Q: In light of transactions, would/could the approach being used/planned only create one actual object instance for each database identity referenced within a transaction context ? Changes to an object/object-graph would remain isolated to that transaction context until the transaction commits. I realise this is probably a can of worms ... but :) extending the database notion of transaction isolation to the in-memory object model would be really cool especially for maintaining object graph consistency in a multi-threaded server.


Created by Hax - 2010-02-04 07:29:53 UTC

Original Lighthouse ticket: http://datamapper.lighthouseapp.com/projects/20609/tickets/418

@solnic
Copy link
Contributor Author

solnic commented May 17, 2011

Hax, yes this is intended. In fact its one of the primary things that separates DataMapper from other ORMs.

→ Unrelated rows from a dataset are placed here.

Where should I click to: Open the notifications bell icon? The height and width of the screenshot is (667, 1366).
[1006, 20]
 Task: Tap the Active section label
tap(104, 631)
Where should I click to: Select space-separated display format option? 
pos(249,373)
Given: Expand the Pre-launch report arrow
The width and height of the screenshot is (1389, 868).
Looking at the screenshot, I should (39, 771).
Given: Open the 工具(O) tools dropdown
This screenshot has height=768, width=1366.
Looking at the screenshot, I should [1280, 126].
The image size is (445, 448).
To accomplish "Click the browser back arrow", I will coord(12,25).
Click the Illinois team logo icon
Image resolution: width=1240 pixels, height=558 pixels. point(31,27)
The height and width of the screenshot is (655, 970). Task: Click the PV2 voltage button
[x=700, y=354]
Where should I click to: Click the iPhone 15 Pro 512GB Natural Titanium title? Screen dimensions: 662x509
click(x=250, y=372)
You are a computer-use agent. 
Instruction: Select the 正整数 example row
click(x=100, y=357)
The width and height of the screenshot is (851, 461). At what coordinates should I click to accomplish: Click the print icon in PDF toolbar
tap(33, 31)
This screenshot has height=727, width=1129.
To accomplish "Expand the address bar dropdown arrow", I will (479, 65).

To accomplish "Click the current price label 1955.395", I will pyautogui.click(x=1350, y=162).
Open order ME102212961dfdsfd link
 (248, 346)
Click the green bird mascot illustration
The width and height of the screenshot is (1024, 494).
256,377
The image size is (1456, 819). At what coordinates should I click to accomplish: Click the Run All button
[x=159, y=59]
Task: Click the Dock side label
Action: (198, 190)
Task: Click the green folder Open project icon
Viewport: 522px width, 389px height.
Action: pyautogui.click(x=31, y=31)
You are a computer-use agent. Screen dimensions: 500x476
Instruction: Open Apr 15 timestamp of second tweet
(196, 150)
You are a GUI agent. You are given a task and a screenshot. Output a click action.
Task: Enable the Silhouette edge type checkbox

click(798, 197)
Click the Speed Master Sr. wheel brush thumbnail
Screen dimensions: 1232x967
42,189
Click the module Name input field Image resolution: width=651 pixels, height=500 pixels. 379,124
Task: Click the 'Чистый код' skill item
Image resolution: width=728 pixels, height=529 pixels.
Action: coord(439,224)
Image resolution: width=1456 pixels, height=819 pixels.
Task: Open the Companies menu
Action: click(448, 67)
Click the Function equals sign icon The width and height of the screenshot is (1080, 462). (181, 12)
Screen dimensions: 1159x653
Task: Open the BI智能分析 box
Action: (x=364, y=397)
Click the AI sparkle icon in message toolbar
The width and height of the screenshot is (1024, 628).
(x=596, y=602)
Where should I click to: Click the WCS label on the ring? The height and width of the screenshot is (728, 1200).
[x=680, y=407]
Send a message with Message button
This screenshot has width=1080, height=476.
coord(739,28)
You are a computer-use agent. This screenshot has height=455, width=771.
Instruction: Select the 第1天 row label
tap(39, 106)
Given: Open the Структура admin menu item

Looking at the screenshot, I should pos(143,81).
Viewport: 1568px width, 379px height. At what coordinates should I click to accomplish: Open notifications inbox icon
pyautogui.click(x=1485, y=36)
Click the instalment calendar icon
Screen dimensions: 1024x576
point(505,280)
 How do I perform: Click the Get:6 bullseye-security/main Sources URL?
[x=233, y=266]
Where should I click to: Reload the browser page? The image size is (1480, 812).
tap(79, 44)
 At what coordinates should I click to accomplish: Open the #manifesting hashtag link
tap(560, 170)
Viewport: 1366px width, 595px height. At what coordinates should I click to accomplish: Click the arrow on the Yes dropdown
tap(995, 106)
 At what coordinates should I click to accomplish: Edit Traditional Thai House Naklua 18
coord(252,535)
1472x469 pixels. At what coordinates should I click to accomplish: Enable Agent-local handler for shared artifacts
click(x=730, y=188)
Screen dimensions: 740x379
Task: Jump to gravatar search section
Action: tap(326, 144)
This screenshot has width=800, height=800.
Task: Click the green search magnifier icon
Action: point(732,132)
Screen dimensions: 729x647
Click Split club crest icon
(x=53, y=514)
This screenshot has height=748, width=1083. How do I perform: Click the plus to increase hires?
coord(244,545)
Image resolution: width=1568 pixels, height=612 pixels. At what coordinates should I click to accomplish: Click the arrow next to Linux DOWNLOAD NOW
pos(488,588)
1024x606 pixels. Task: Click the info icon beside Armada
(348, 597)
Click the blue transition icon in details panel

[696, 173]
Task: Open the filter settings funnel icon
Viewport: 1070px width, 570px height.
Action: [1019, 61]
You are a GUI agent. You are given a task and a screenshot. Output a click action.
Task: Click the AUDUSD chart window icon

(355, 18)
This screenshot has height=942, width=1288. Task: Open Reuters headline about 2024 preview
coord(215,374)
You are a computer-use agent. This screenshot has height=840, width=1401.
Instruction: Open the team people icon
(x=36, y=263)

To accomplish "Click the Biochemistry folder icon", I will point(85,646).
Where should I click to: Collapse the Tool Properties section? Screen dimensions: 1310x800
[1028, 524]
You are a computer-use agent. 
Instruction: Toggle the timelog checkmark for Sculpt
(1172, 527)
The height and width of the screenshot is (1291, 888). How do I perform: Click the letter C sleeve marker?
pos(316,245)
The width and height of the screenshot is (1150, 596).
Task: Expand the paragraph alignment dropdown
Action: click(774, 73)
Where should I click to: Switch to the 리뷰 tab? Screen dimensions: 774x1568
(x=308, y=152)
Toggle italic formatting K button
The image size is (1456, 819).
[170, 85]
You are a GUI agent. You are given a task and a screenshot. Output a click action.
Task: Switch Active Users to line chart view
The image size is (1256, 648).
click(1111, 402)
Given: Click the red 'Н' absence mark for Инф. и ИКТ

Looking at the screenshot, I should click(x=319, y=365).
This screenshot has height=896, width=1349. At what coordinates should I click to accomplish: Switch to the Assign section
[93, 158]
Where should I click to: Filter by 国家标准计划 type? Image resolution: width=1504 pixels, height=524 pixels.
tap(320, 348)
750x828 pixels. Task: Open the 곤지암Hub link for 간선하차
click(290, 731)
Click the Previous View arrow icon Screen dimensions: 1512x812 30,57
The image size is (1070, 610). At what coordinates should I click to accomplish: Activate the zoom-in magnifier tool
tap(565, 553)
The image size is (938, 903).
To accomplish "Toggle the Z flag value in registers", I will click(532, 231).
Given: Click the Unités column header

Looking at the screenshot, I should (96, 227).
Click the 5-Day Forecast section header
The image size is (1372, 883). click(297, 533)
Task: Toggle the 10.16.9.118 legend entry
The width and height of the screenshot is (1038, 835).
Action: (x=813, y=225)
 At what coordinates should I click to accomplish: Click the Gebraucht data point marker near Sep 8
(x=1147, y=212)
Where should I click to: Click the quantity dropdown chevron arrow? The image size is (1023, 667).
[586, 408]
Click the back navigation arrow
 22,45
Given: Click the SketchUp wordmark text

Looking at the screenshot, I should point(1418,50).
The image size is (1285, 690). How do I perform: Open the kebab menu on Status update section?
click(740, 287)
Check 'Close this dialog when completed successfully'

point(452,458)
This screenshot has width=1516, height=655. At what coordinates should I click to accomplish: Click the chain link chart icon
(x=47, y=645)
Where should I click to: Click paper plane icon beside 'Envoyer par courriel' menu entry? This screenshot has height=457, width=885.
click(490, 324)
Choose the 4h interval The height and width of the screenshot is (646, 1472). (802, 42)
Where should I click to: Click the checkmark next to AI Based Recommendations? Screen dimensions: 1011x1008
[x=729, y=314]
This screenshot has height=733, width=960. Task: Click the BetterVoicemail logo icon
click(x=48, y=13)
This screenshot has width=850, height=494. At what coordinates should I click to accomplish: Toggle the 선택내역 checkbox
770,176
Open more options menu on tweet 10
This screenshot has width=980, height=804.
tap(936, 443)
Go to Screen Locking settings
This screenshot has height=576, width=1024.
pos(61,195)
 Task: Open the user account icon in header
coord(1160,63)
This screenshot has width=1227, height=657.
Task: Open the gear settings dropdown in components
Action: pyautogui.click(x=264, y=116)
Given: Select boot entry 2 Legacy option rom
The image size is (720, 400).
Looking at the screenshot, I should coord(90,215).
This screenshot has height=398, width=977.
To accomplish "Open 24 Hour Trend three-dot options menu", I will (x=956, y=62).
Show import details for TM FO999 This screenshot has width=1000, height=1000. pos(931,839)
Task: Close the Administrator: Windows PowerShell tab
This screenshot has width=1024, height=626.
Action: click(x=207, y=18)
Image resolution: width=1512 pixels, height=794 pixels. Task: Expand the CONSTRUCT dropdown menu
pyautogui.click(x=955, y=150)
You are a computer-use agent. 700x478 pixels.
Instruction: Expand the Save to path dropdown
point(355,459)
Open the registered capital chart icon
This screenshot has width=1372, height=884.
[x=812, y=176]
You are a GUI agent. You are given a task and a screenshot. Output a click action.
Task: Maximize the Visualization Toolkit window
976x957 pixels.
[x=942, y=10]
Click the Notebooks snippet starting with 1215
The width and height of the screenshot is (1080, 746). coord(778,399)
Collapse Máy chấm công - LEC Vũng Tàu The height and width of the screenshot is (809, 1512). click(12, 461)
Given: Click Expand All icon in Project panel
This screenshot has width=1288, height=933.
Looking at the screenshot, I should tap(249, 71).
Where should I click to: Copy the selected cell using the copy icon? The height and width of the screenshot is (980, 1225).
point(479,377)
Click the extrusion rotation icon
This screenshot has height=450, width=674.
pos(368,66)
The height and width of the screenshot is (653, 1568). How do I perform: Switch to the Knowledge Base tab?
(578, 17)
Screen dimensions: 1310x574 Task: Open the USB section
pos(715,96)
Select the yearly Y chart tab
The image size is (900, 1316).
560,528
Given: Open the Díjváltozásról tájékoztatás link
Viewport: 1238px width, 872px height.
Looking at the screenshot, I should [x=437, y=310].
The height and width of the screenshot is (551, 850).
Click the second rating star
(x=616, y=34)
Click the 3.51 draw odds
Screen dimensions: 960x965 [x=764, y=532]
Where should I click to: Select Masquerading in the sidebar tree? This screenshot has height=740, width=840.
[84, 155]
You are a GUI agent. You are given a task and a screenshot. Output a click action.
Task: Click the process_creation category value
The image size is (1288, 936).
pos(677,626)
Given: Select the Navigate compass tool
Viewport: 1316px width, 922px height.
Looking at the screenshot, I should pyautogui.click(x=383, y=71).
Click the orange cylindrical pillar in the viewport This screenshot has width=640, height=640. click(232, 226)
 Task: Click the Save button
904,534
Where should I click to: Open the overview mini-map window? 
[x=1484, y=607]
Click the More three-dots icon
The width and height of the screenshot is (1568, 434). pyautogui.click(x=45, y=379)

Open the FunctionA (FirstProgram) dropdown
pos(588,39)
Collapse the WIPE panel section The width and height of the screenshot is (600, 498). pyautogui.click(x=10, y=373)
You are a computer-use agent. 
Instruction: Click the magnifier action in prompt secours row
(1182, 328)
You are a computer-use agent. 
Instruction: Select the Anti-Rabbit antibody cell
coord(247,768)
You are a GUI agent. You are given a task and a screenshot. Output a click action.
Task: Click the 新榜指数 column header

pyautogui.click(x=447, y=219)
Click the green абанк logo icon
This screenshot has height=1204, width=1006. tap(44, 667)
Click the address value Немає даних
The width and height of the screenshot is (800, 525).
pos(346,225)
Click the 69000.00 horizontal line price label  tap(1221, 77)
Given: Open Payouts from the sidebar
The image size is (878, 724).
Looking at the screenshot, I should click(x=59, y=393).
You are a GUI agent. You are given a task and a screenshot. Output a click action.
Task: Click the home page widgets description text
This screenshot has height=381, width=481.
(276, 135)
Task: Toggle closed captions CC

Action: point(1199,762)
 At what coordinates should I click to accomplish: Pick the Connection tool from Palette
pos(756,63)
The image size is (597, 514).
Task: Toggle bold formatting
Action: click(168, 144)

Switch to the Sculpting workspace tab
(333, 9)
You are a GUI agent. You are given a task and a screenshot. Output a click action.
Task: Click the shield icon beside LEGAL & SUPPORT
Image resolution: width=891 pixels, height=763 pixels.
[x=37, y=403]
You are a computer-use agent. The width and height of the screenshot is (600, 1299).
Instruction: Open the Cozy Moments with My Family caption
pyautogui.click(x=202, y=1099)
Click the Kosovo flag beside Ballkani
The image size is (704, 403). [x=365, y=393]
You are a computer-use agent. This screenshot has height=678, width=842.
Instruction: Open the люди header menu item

Read the first section "Identity Map" on the following page:

http://datamapper.org/why.html

We use the Identity Map pattern to do this described in PoEAA:

http://martinfowler.com/eaaCatalog/identityMap.html

I’m not sure what should happen within Transactions. It would be relatively simple to have an isolated IdentityMap within a transaction so that objects within the transaction block are different from objects outside; but I haven’t thought of all the pluses and minuses for this technique. Reconciling the inner-objects with the outer-objects after the transaction is complete would be a little more difficult I think.

Sam, do you have any opinion on this?

by Dan Kubb (dkubb)

@solnic
Copy link
Contributor Author

solnic commented May 17, 2011

Hi Dan,

Thanks for the link on the Identity Map pattern. After reading this, I am now even more surprised as it seems to imply that you should only have a single object instance per row in the table which is not what you get with DM.

The Identity Map pattern states:
"If you aren’t careful you can load the data from the same database record into two different objects. Then, when you update them both you’ll have an interesting time writing the changes out to the database correctly."

What I am seeing definitely seems to contradict what the identity map pattern seeks to prevent. I do get more than one object instance of the same database row, and each instance can have different property values and relationships as demonstrated in my ticket.

Aside from the identity map issue, the inconsistency in the relationship visibility is still a concern. It just seems ’off’ to me that (as per my pastie) the Enrolment object has the association to the Student and Subject objects, but the Student and Subject objects don’t have the inverse relation.

by Hax

@solnic
Copy link
Contributor Author

solnic commented May 17, 2011

Sorry I must’ve been partly asleep when I read your example.

IdentityMap is only active inside a repository scope, so try wrapping the code in a repository block.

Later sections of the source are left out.